Die Beni Israel, die grösste der Gemeinschaften indischer Juden, haben ebenfalls uralte Wurzeln. Nach ihrer Überlieferung waren ihre Vorfahren nach Jahrhunderten des Wanderns von Israel durch das westliche Asien nach Indien gekommen und nach und nach von den Völkern um sie herum assimiliert worden, wobei sie einige ihrer jüdischen Bräuche bewahrten. Man glaubt, Maimonides habe sich auf sie bezogen, als er in einem Brief eine jüdische Gemeinschaft, die in Indien lebte, erwähnte.

Die meisten Fachleute glauben, dass die Wurzeln der Gemeinschaft bis in die Zeit des zweiten Tempels zurückreichen, entweder bis zu jüdischen Händlern, die die Seidenstrasse entlangzogen oder Händlern, die in Nordwestindien Schiffbruch erlitten. Andere Forscher glauben, sie könnten auf Händler des Königreichs Israel zurückgehen und dass auch sie Nachkommen eines oder mehrerer der verlorenen Stämme sein könnten.

Sie lebten in kleinen Dörfern entlang der Konkanküste, dem Gebiet zwischen Mumbai und Karatschi. Üblicherweise bezeichnete man sie als „Shanivar Teli“, marathisch für „Samstag-Ölpresser“, weil sie als Ölpresser arbeiteten, jedoch nicht an Samstagen. Viele von ihnen waren Söldner, weil sowohl Hindi- als auch muslimische Führer ihnen trauen konnten.

Unter der britischen Kolonialherrschaft stiegen viele Beni Israel auf, da sie weniger als andere Inder vom rassisch diskriminierenden Vorgehen der britischen Kolonialisten betroffen waren und als etwas ausserhalb der Massen stehend betrachtet wurden. Im Vergleich mit ihren nichtjüdischen Nachbarn erlangten sie höhere und besser bezahlte Posten in der der britischen Armee. Die meisten Angehörigen dieser Gemeinschaft, deren Zahl sich 1948 auf etwa 20.000 belief, verliessen Indien nach der Unabhängigkeit. Die meisten wanderten in Israel ein. Etwa 5.000 von ihnen gibt es noch in Indien, die meisten davon in Mumbai und Umgebung.

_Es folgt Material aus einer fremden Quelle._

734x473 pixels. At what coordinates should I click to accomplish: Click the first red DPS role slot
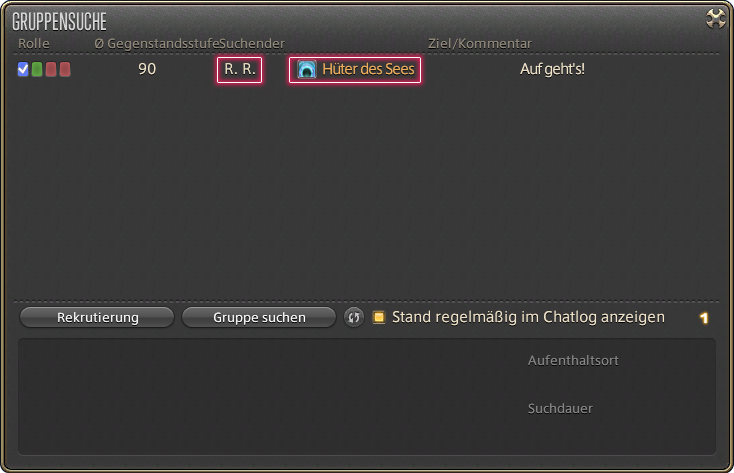coord(51,69)
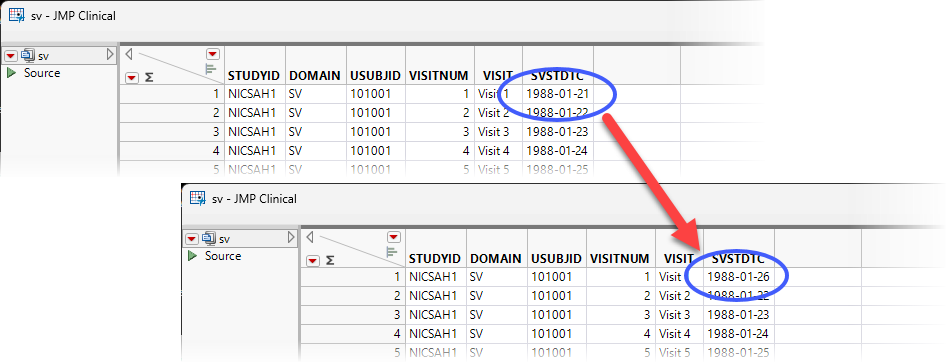Screen dimensions: 947x363
Task: Select row number 3 in the upper table
Action: pos(172,132)
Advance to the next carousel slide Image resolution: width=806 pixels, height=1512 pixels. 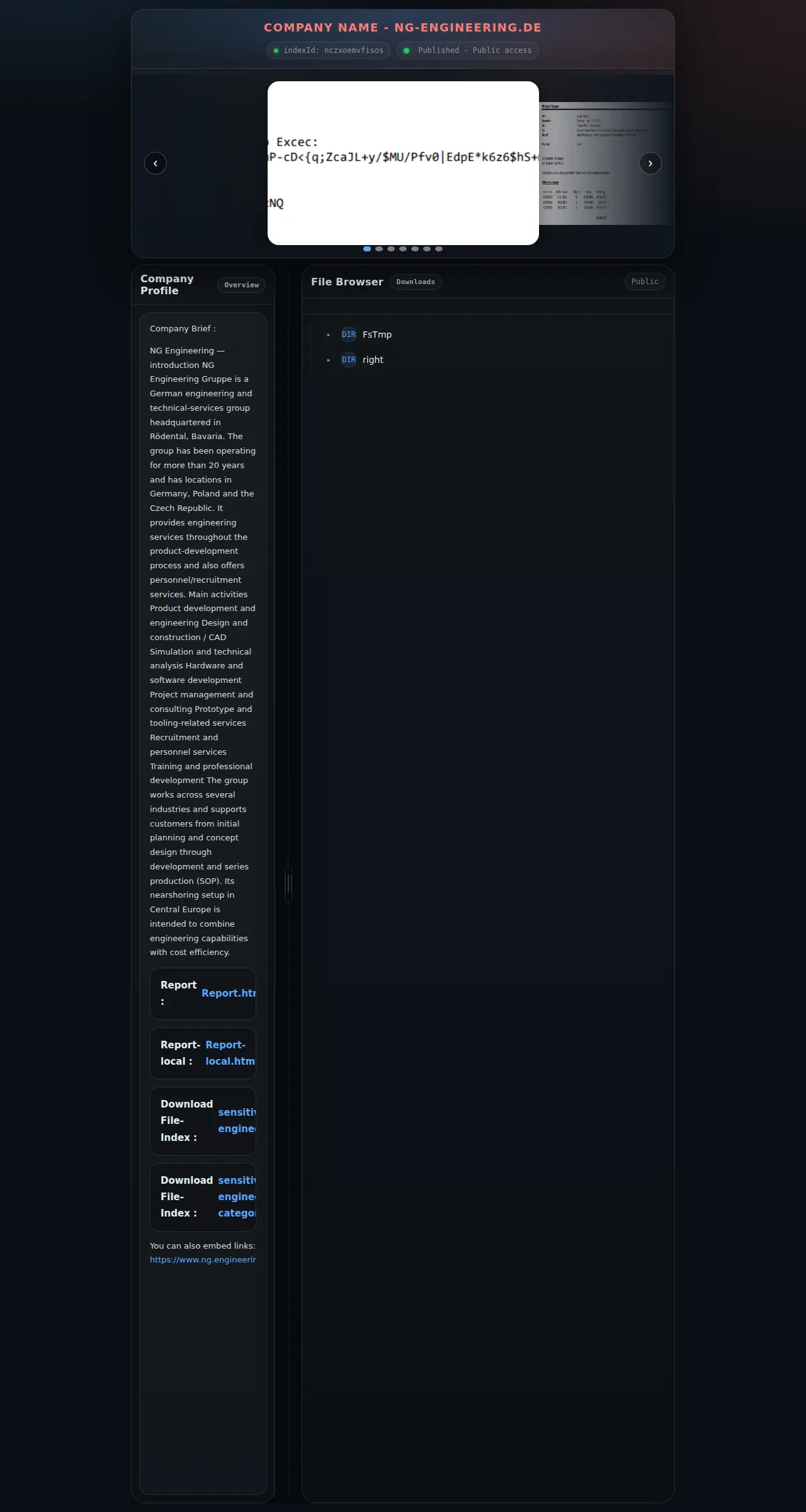tap(650, 163)
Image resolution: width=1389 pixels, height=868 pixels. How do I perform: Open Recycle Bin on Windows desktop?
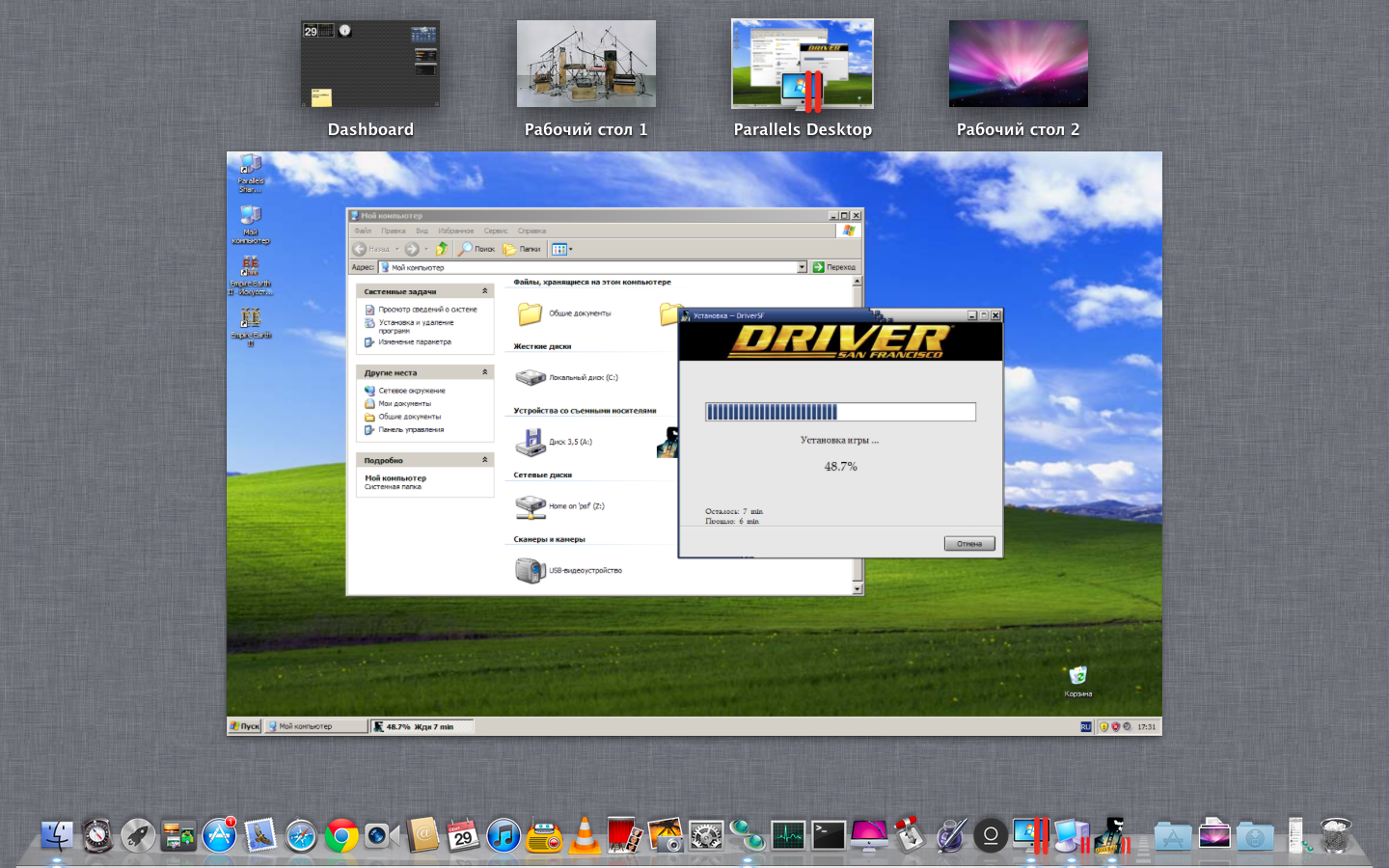[x=1077, y=676]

Bei der Gemeinschaft der Baghdadi, die in Kalkutta lebte, handelte es sich um Händler aus dem Irak und Persien. Sie kamen mit den Briten im 18. Jahrhundert. Anders als andere Gemeinschaften indischer Juden wurden sie als Weisse angesehen, nicht als Einheimische. Es war eine kleine (6.000), jedoch reiche und einflussreiche Gemeinschaft. Nach der Unabhängigkeit verliessen sie Indien und wanderten hauptsächlich nach Grossbritannien und andere Länder des Commonwealth wie Kanada, Hongkong, Australien und Singapur aus.